Keberadaan dan eksistensi waralaba di tanah air benar-benar berada di bawah kendali pemerintah. Setelah mengeluarkan Permendag Nomor: 68/M-DAG/PER/10/2012 yang mengatur waralaba jenis usaha toko modern ritel seperti minimarket dan supermarket, kini pemerintah segera mengeluarkan aturan baru terkait pembatasan kepemilikan waralaba restoran.
Menteri Perdagangan Gita Wirjawan nampaknya tidak ingin tebang pilih dalam mengatur waralaba yang menjalankan aktivitas bisnisnya di dalam negeri. Setelah mengatur batas kepemilikan waralaba ritel seperti Indomaret dan Alfamart, mulai bulan depan pemerintah membatasi kepemilikan waralaba restoran semisal Kentucky Fried Chicken (KFC) dan McDonalds (McD).
"Minggu ini akan keluar aturannya. Maret bisa lah berlaku," tegas Gita di Jakarta, Senin (11/2).
Secara garis besar aturan ini tidak akan jauh berbeda dari pembatasan waralaba ritel yang telah disahkan tahun lalu. Di mana setiap pemilik waralaba restoran hanya boleh memiliki gerai sampai batas tertentu. Bisa dikatakan, KFC dan McDonalds akan senasib dengan Indomaret dan Alfamart yang dibatasi kepemilikannya.

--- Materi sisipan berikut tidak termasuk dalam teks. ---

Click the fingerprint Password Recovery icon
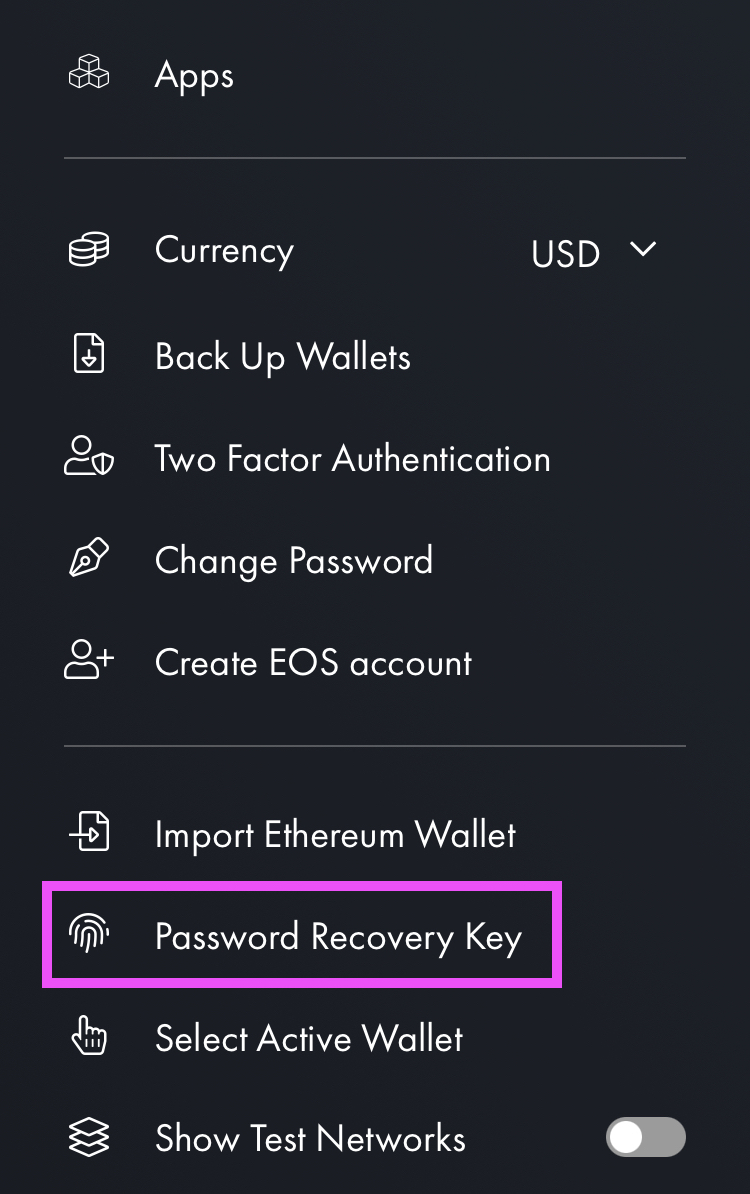750x1194 pixels. point(89,933)
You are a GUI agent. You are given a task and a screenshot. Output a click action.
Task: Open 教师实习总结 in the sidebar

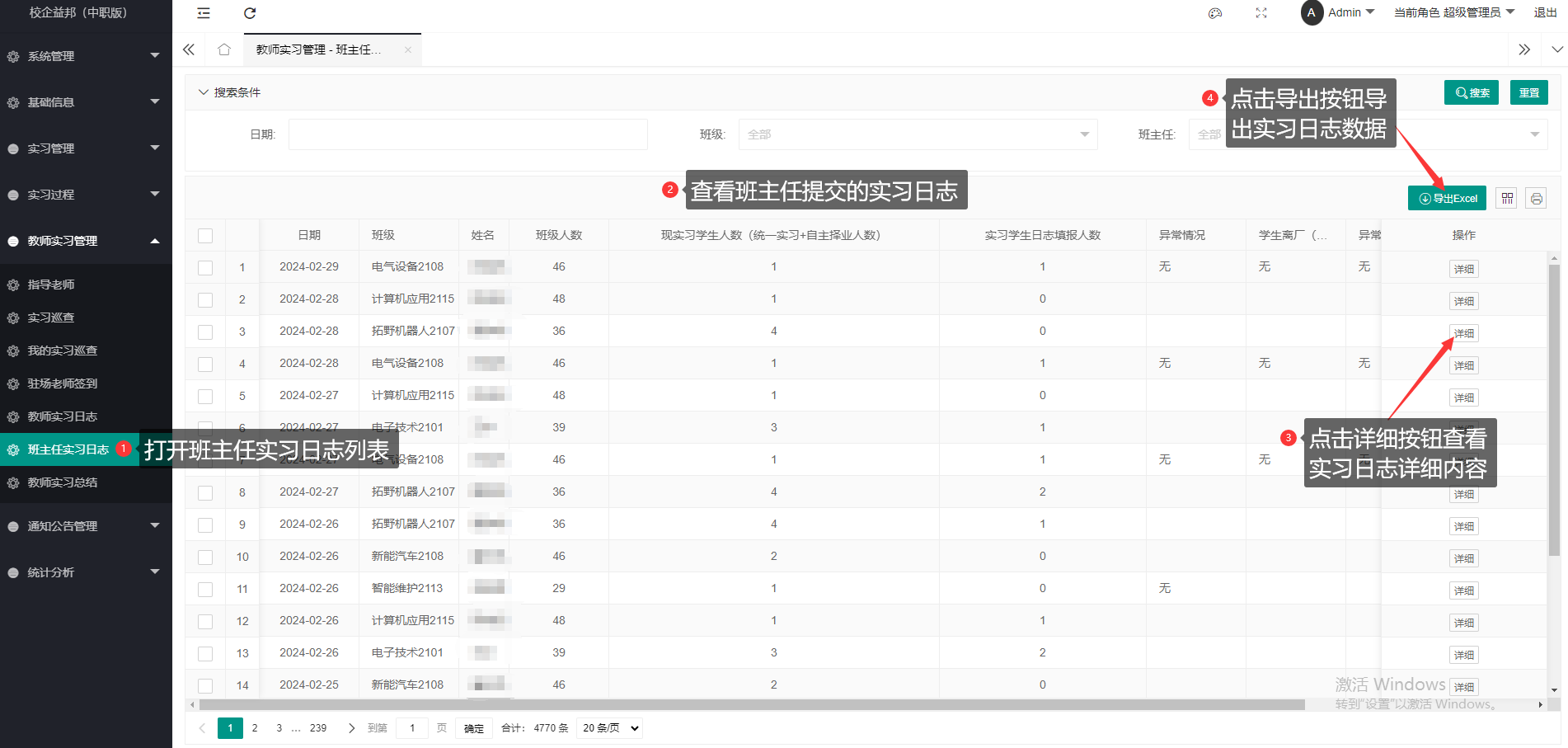pyautogui.click(x=63, y=482)
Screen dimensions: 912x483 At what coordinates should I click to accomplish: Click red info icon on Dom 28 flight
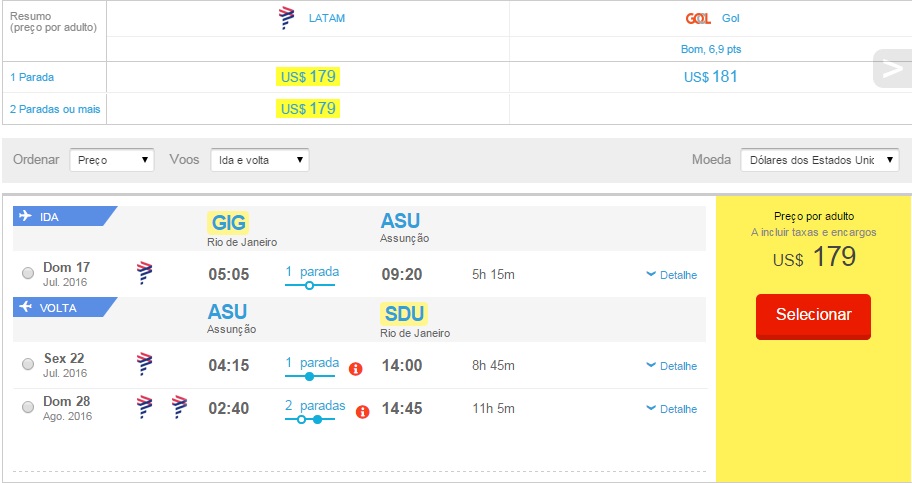click(363, 410)
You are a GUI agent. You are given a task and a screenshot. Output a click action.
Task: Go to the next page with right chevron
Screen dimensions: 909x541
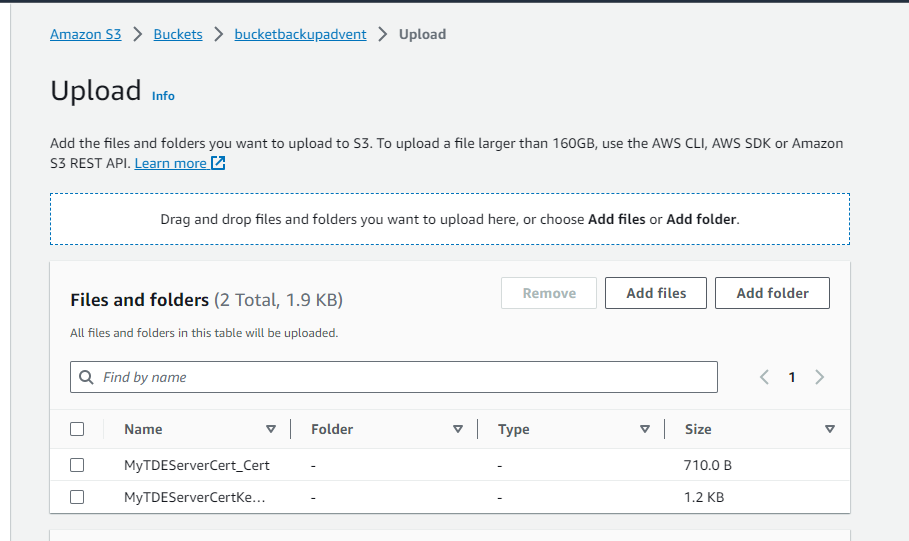(x=820, y=377)
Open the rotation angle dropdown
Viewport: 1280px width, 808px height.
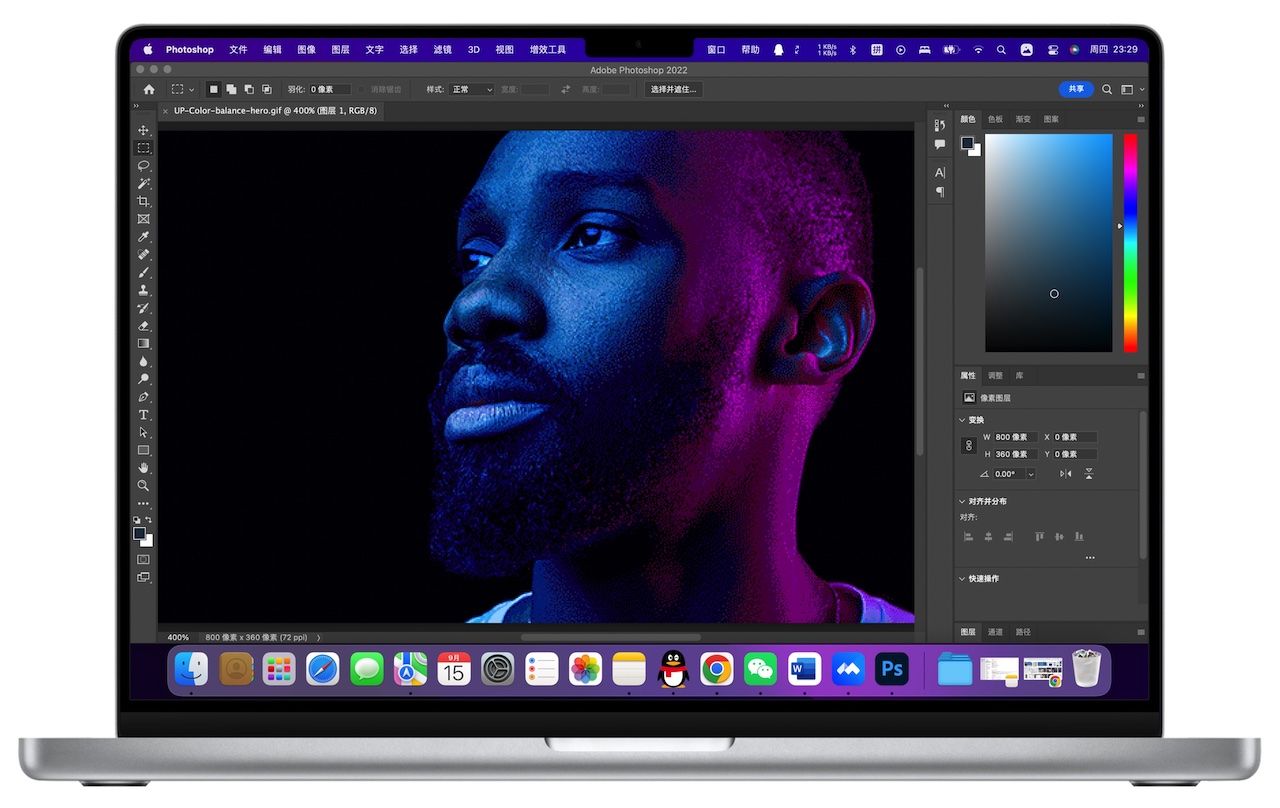[1030, 473]
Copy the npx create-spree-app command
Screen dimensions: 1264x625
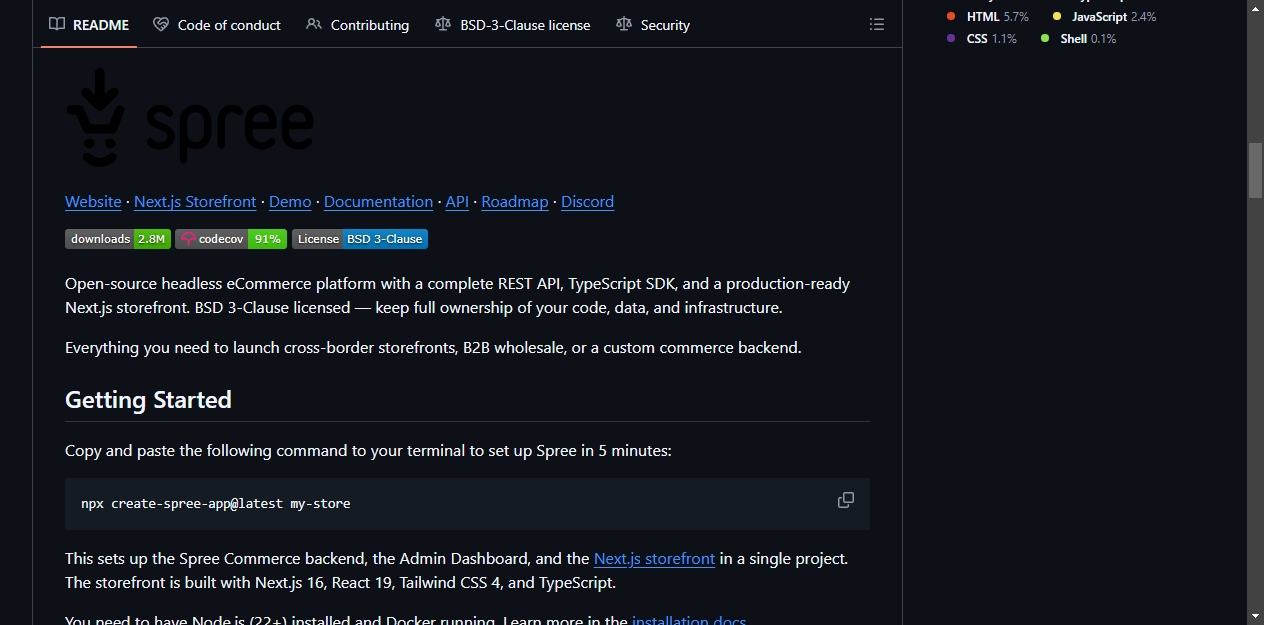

Persamaan nasibnya terletak pada batasan kepemilikan. Dalam aturan waralaba ritel, pemerintah memberi batas maksimal pengelolaan 150 gerai. Batasan kepemilikan juga akan diterapkan untuk waralaba restoran.
Hanya saja, Kemendag belum menyebutkan batas maksimal kepemilikan waralaba restoran. Kesamaan nasib juga bisa dilihat dari latar belakang lahirnya beleid ini yakni mengembangkan pengusaha daerah agar perekonomian lebih merata.
Sementara yang membedakan nasib KFC dan McD dengan Indomaret dan Alfamart terletak pada kewenangan mengontrol manajemen. Gita menyebutkan, ada yang khas dalam aturan ini. Poin khas dari beleid anyar ini adalah Kementerian Perdagangan tidak mengharuskan pelepasan kepemilikan sepenuhnya jika pengusaha waralaba restoran sudah mempunyai gerai melebihi batas minimum seperti dalam aturan ritel.
Dalam aturan ritel, ada sanksi bagi pemilik waralaba yang enggan melepas gerainya setelah lewat 150 unit yakni mencabut Surat Tanda Usaha Pendaftaran Waralaba (STUPW).
Di aturan waralaba restoran, pemerintah hanya mewajibkan pengusaha tidak menjadi pemegang saham mayoritas pada cabang daerah. Aturan ini memungkinkan pengusaha lokal daerah bekerja sama dengan pengusaha luar daerah. Dengan demikian terjadi transfer ilmu.
"Mereka tetap dalam posisi mengontrol, manajemen mereka yang kontrol, tapi bisa merangkul kawan-kawan daerah," kata Gita.
Pembatasan waralaba restoran kemungkinan menggunakan basis nominal investasi. Waralaba restoran seperti KFC atau McDonalds, harus menyediakan dua paket investasi, yakni di bawah Rp 10 miliar dan di atas Rp 10 miliar. Untuk restoran bersistem waralaba yang modalnya butuh lebih dari Rp 10 miliar, pembatasan akan lebih longgar.
Sebaliknya, jika modal membeli franchise sebuah rumah makan hanya Rp 100 juta, pembatasan ketat bakal berlaku. Pemerintah beralasan adanya pembedaan itu lantaran modal Rp 10 miliar sulit disediakan masyarakat kebanyakan.